A lo largo de este texto he discutido algunas de las alternativas de política pública con que cuentan los gobiernos locales para avanzar hacia el ordenamiento del territorio y para favorecer una política de suelo incluyente, que permita acceder tanto a suelo como a vivienda adecuada para la población que se ha visto históricamente excluida de la ciudad. México ha dado pasos importantes para contar con bases más sólidas que permitan la implementación de las políticas discutidas; sin embargo, todavía estamos varios pasos por detrás de otros países latinoamericanos que enfrentan la problemática de forma mucho más contundente.

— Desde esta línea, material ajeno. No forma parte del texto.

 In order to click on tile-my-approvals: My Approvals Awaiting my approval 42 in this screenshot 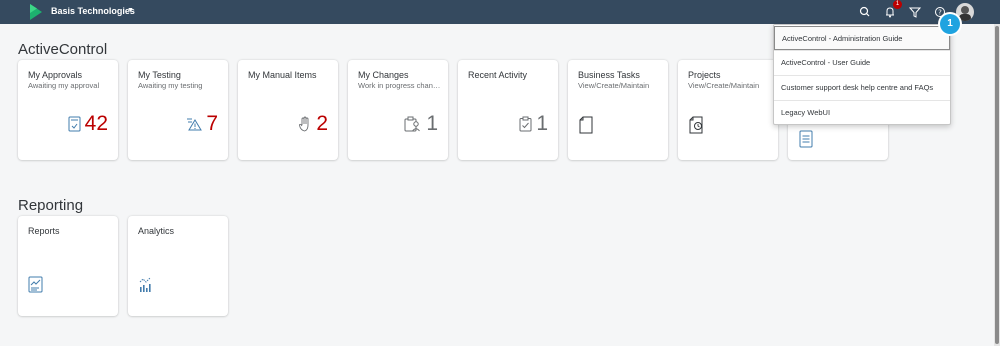, I will do `click(68, 110)`.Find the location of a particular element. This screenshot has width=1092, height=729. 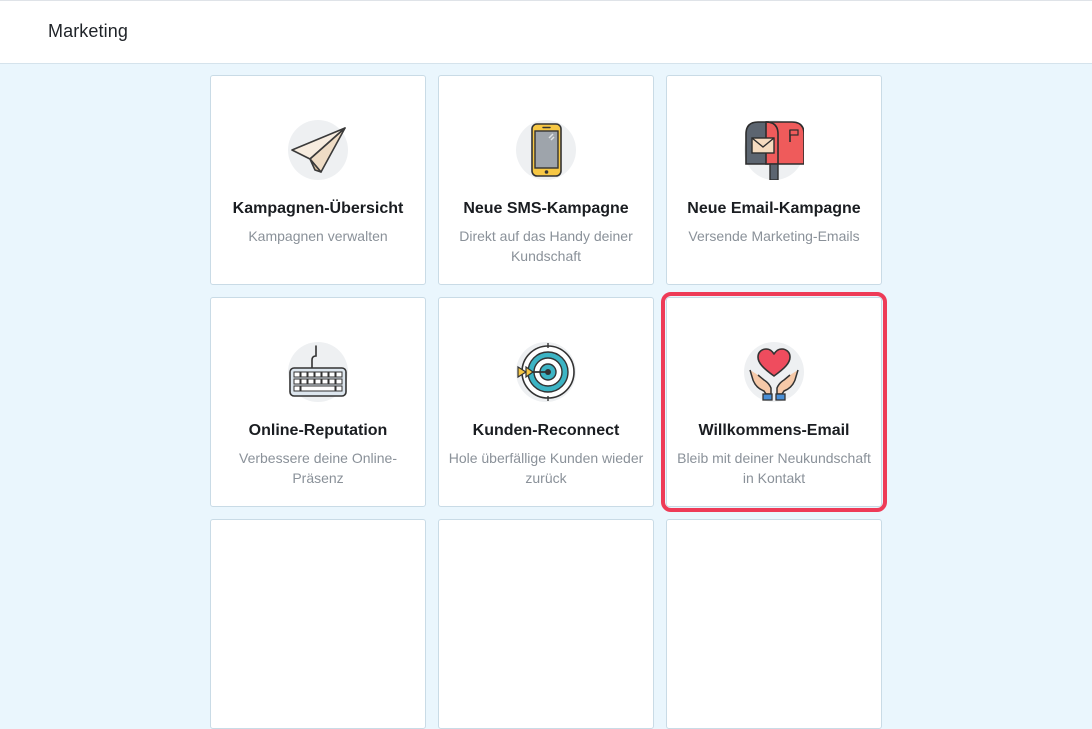

card-title: Willkommens-Email is located at coordinates (774, 430).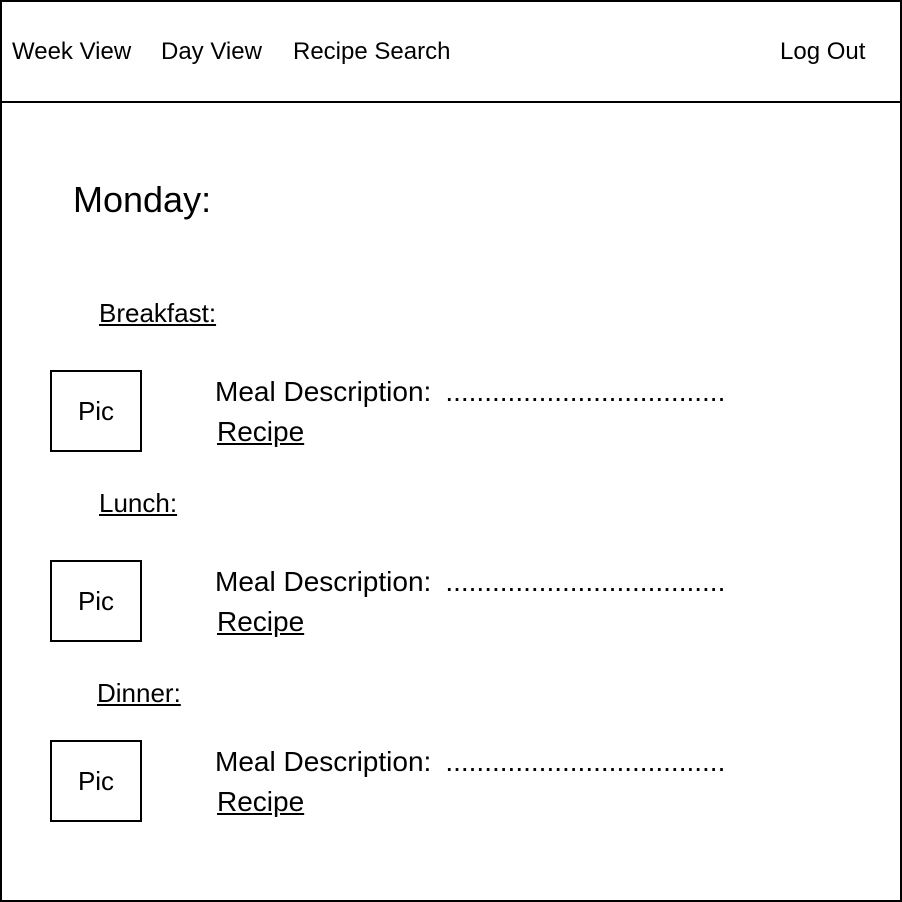 The width and height of the screenshot is (902, 902). I want to click on log-out-button: Log Out, so click(822, 52).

En primer lugar, resulta fundamental aprovechar las herramientas que están a la mano, como es el impuesto predial. De no impulsar un diálogo público y un cambio en los incentivos detrás de la toma de decisiones de los líderes políticos locales, que permita transitar hacia un modelo de fiscalidad urbana sostenible, basado primordialmente en el predial, las ciudades mexicanas están condenadas a mantenerse en un eterno estado crítico (valga la aparente contradicción de términos), sin una ruta que las haga viables en el largo plazo. Una alternativa para alcanzar los cambios requeridos está en modificar las fórmulas con que se asignan las transferencias de recursos federales y estatales para financiar a los municipios. Los criterios deberían incluir una mezcla de factores que reconozcan la realidad local en términos de población y presión urbana, pero también que premien buenas prácticas recaudatorias y castiguen los comportamientos indeseados. De nueva cuenta, estos factores deberían ser técnicos y no políticos, como ocurre al día de hoy.

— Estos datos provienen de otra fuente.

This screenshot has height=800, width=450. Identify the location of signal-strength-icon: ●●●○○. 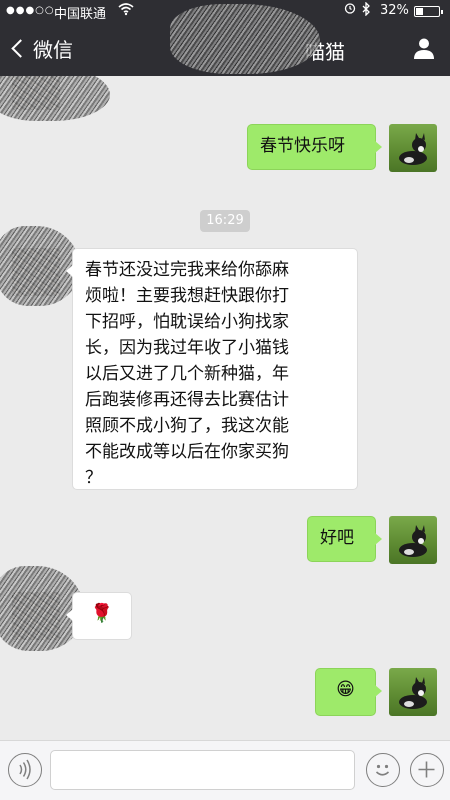
(30, 10).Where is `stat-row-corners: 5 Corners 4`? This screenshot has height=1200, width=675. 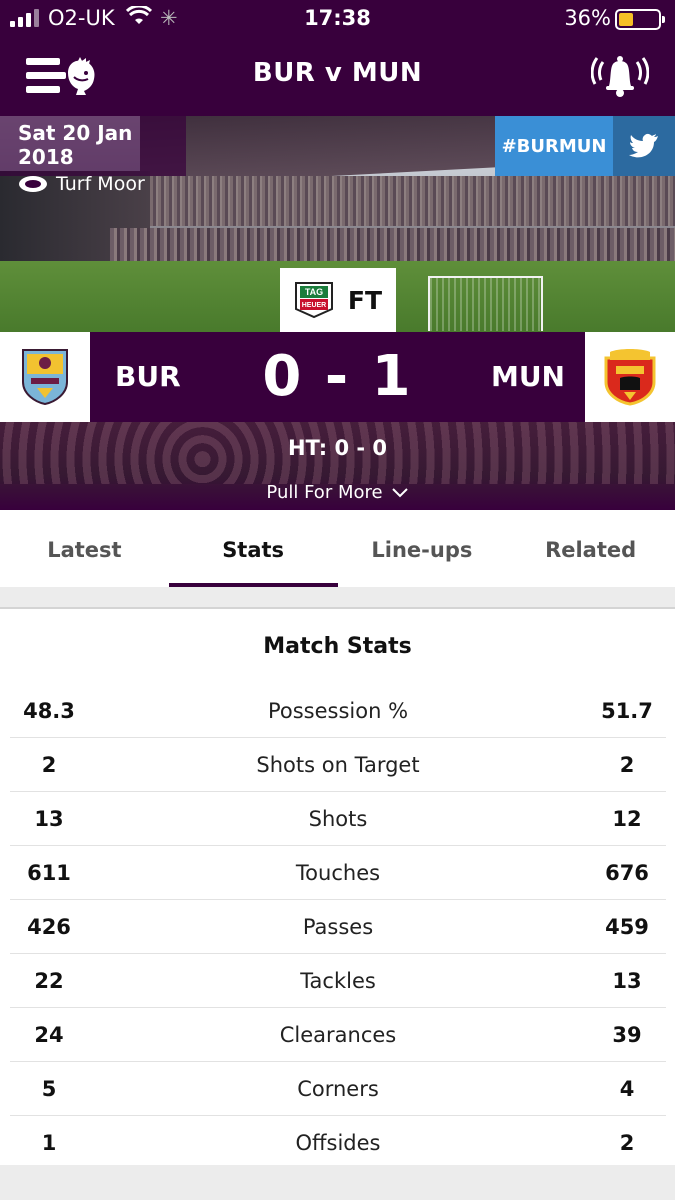
stat-row-corners: 5 Corners 4 is located at coordinates (338, 1089).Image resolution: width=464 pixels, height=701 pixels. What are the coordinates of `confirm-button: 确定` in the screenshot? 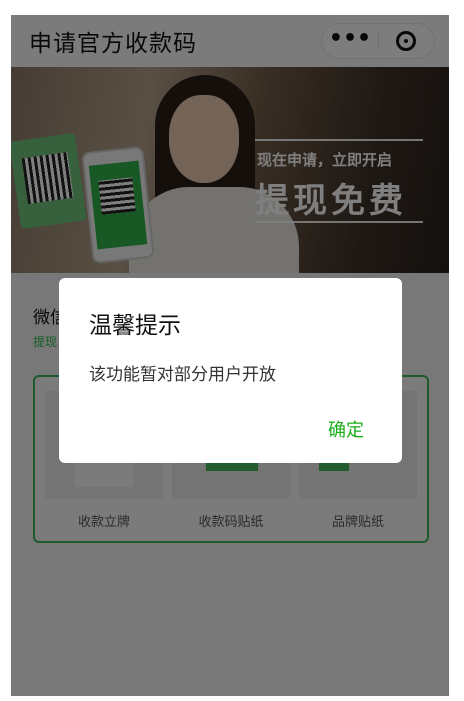 It's located at (346, 429).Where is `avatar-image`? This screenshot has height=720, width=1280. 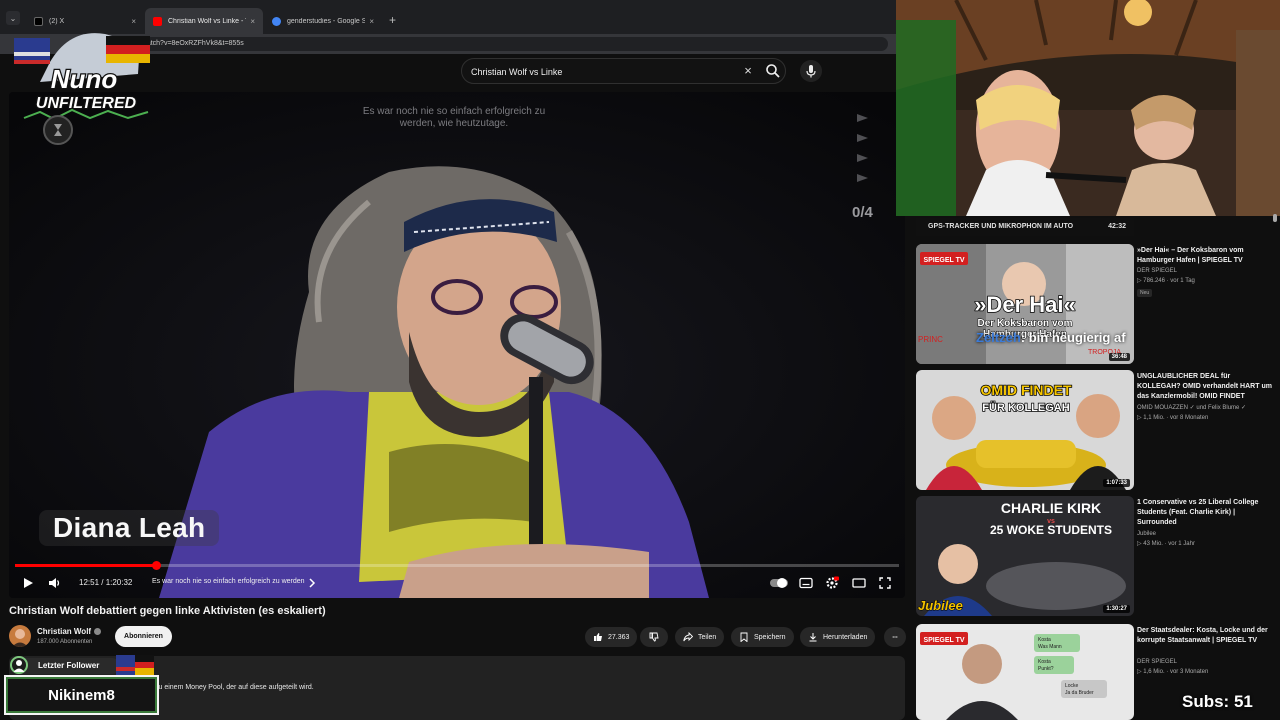 avatar-image is located at coordinates (20, 638).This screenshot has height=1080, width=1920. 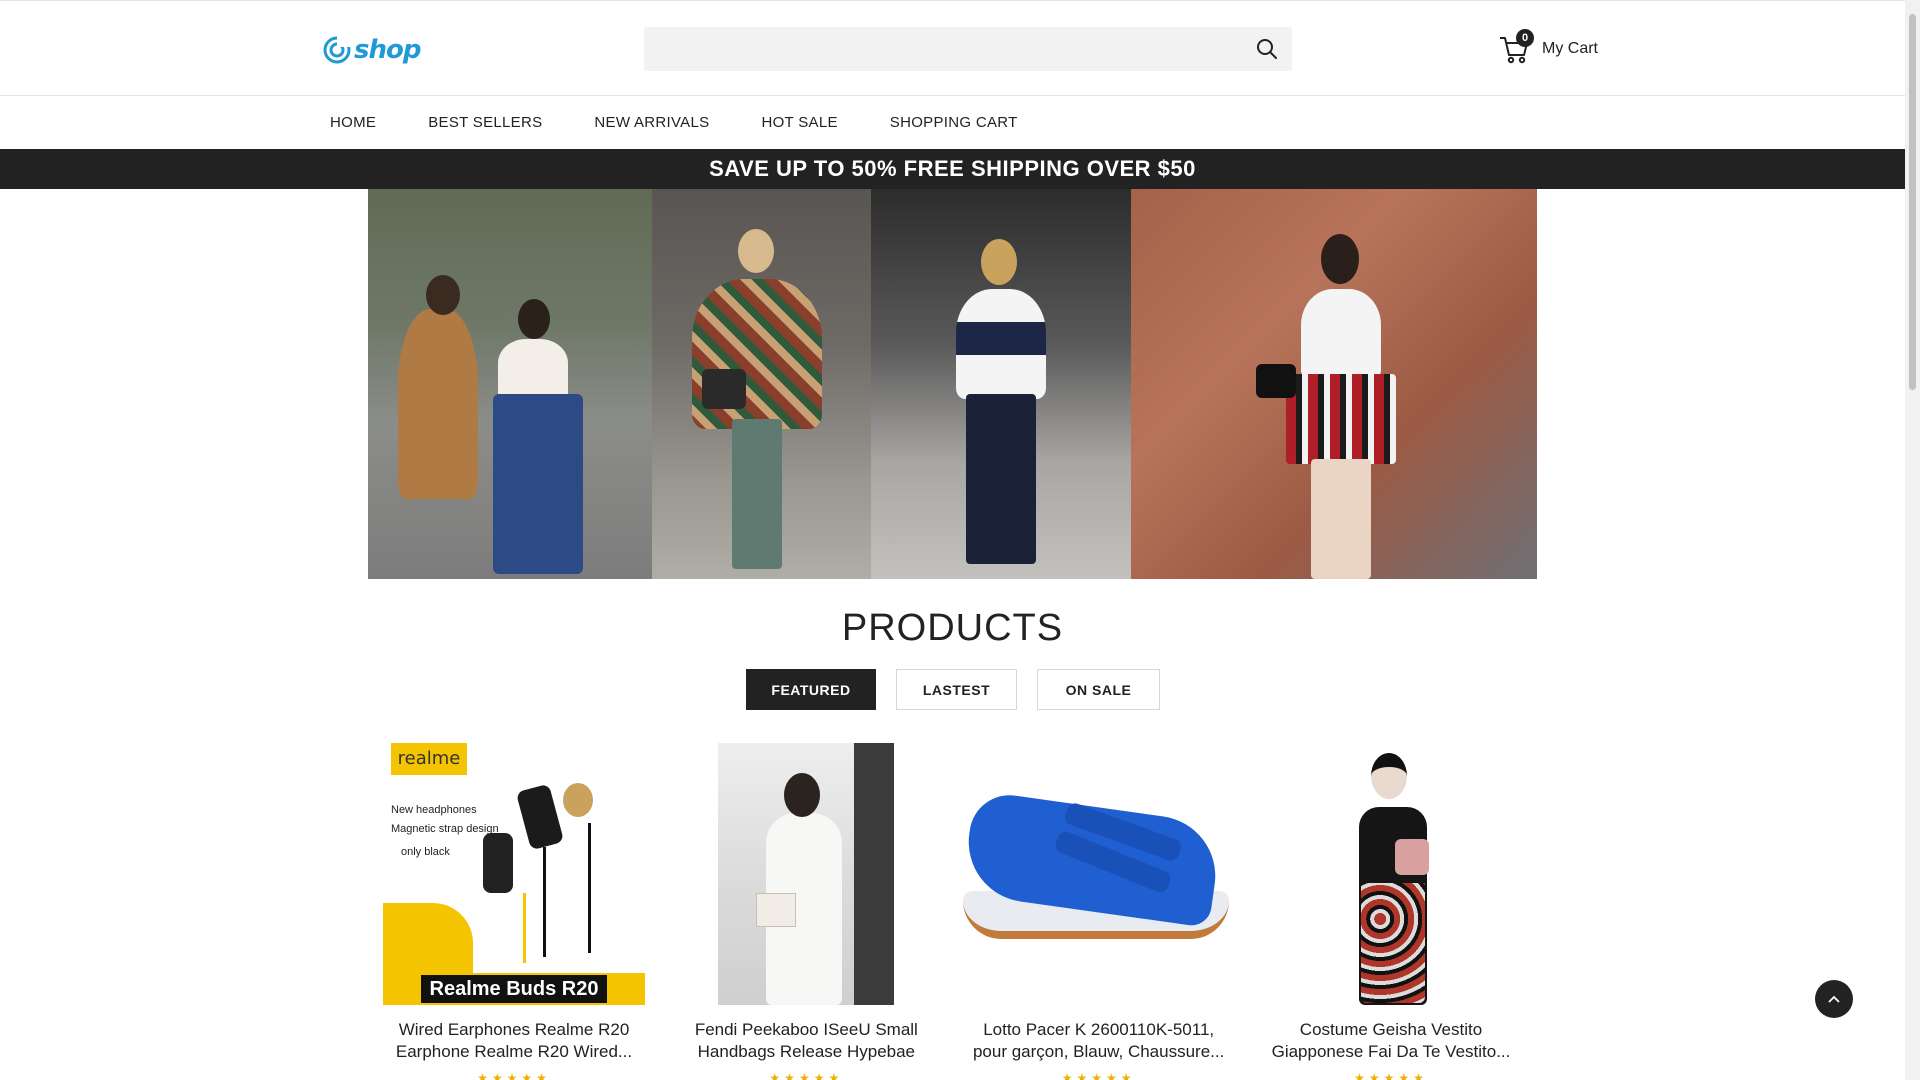 What do you see at coordinates (799, 122) in the screenshot?
I see `nav-item-hot-sale: HOT SALE` at bounding box center [799, 122].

En segundo lugar, es necesario fortalecer las bases legales establecidas en la Ley General de Asentamientos Humanos, Ordenamiento Territorial y Desarrollo Urbano para la implementación de los instrumentos de gestión y financiamiento del desarrollo urbano que se discutieron aquí, además de muchos otros que existen y están disponibles para ponerse en práctica. Si bien la actual ley general es suficientemente amplia como para permitir su existencia, no establece criterios claros que sirvan para orientar a los gobiernos locales, lo que ha limitado su implementación, o ha generado una falta de transparencia respecto del origen y uso de los recursos resultantes.
Por último, es necesario replantear los criterios para definir el destino de las inversiones públicas, de modo que sirvan para reducir las diferencias en accesibilidad a los diferentes bienes y servicios que ofrece la ciudad. Particularmente relevante resulta impulsar la constitución de nuevas centralidades que le den una vida propia a las diferentes zonas de la ciudad y que reduzcan la presión sobre el sistema de movilidad. Además, estas nuevas centralidades podrían generar dinámicas positivas propias que se constituyan como un motor local del desarrollo urbano, reduciendo la dependencia del centro que sufren todas las ciudades.